Why it matters for your study: This is the statute that created the QIP benefit as it exists today. Every cost segregation study on a post-2017 commercial improvement checks which costs belong in the QIP column and relies on this law to support the 15-year, bonus-eligible treatment.
Where this comes from
The Tax Cuts and Jobs Act of 2017 was designed to create a favorable 15-year classification for qualified improvement property. QIP is interior improvements to a nonresidential building made after the building was placed in service. Interior renovations to restaurants, retail stores, hotels, and offices were all supposed to write off in 15 years with 100 percent bonus.
But the bill had a drafting error. The provision that would have added QIP to the 15-year list in Section 168(e)(3)(E) was left out of the final text. When the law took effect for 2018, QIP defaulted to 39-year property. No bonus. No 15-year life. Just the slow, straight-line schedule.
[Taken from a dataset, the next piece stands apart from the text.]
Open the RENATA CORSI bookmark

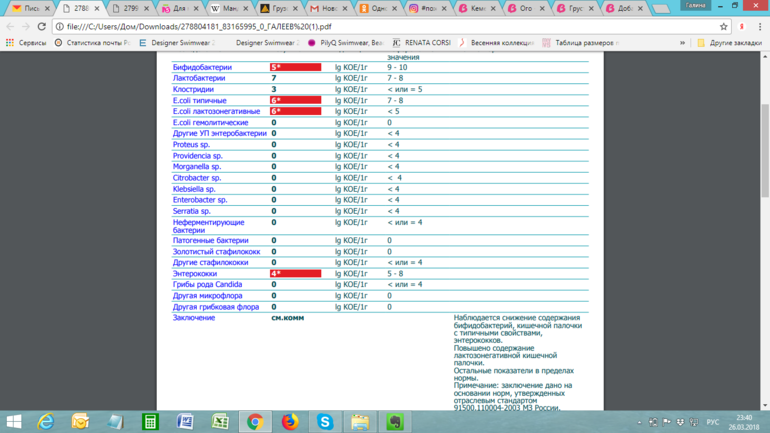(420, 43)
Congress knew the fix was needed almost immediately. The CARES Act, signed March 27, 2020, included the correction as Section 2307.
What it established
Section 2307 amends three code sections. It adds qualified improvement property to the list of 15-year property in Section 168(e)(3)(E). It defines qualified improvement property in Section 168(e)(6) as any improvement to the interior of a nonresidential building made by the taxpayer after the building was first placed in service, excluding enlargements, elevators or escalators, and the internal structural framework. It also sets a 20-year ADS life in Section 168(g)(3)(B) for the alternative depreciation system.
The correction is retroactive. It applies to property placed in service after December 31, 2017. That means 2018 and 2019 improvements that were depreciated at 39 years under the broken rule are now eligible for the 15-year, bonus treatment.
How it shows up in a study
A cost segregation study on any commercial building where interior improvements were made after 2017 has three main fast-write-off categories to identify. Personal property under Section 1245 goes in the 5 or 7-year class. Land improvements go in the 15-year class. And qualified improvement property also goes in the 15-year class.
Section 2307 is the foundation for that third category. Without this statute, interior improvements that do not meet the stricter personal property test would default to 39 years. With it, those improvements have a meaningful fast path. At 15 years with 100 percent bonus, the full cost can be deducted in year one.
For improvements placed in service in 2018, 2019, or early 2020 that were treated as 39-year property before the fix, Revenue Procedure 2020-25 provides the procedure to correct the method and capture the catch-up depreciation.
What it does not mean
QIP does not include every interior improvement. The definition excludes enlargements of the building, elevators and escalators, and the internal structural framework. Work that expands the footprint or replaces structural elements does not qualify.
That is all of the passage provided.